Originally Posted by SiaSL
Originally Posted by Val
My eldest went to a local French school for many years (the teachers were all employed by the French school system and the followed the national curriculum). Their system is quite simply much better than ours.


Val, judging the French school system by that school would be like judging the American school system by the American School of Paris. Pretty meaningless in both cases.

France has a single national curriculum. All French schools follow it. If you order distance learning courses from France, you get them from the government and they follow the same curriculum as the schools.

Teacher quality may vary (though not nearly as much as it does here), but the basic idea is the same in every school in France. My son learned pretty much the same poems and the same math algorithms as kids in Montpelier and Paris and Lille. When French students finish what we call college-bound high school, they all take the same exit exam.

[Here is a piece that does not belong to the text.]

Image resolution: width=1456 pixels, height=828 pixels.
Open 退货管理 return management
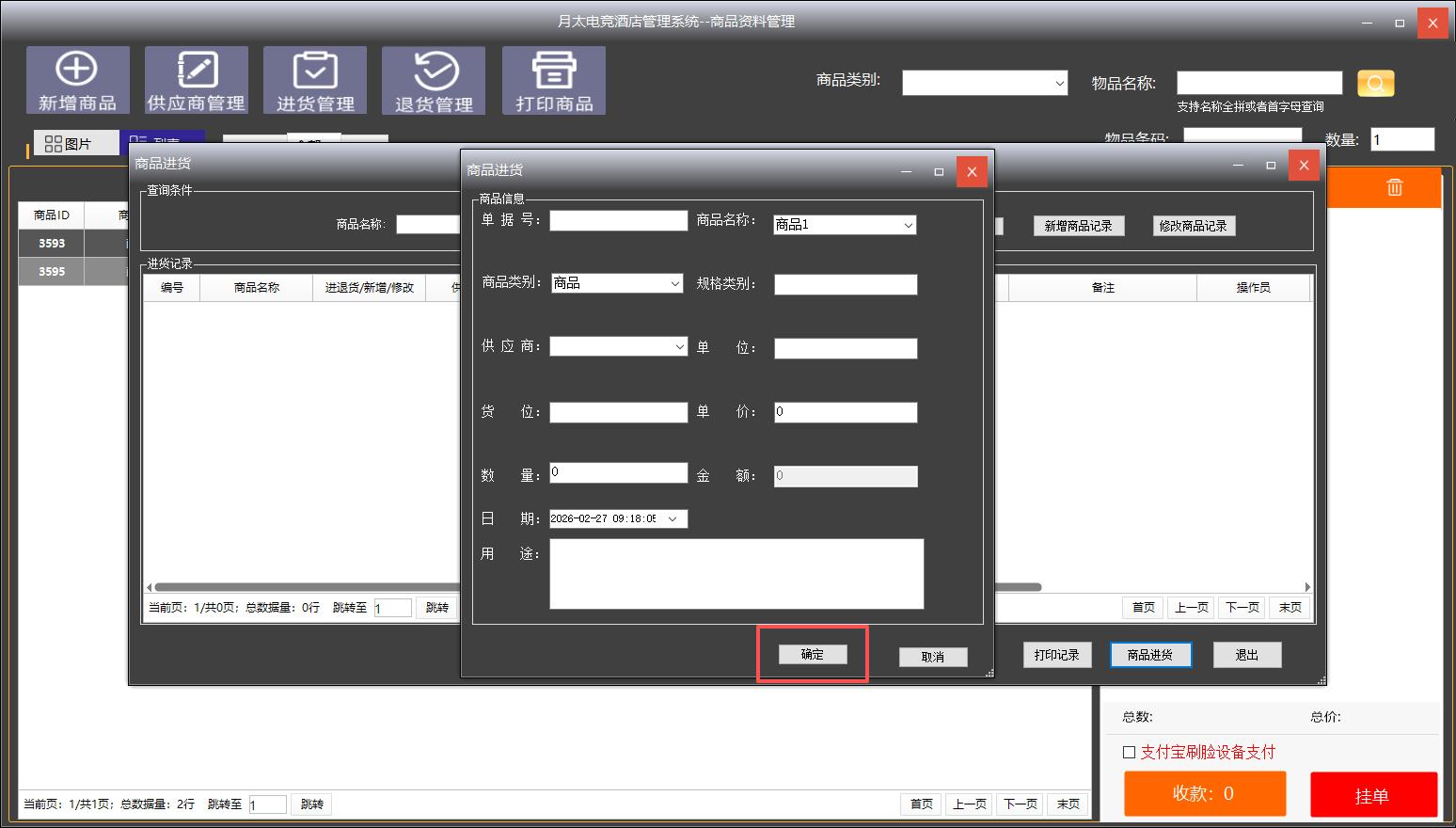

So while one can talk about differences between individual schools and teachers in France, the system is the same everywhere, and I can compare it. smile

ETA: Comparability is actually an important part of the French system. With a single national curriculum, people can move and know that CM2 or whatever grade will be the same in the new school as it was in the old school.


Whereas if there are six private schools and one public district in a single American city or town, they will probably all follow different curricula. Public schools in neighboring towns may have different curricula because of having different school boards.


Last edited by Val; 05/13/13 01:11 PM.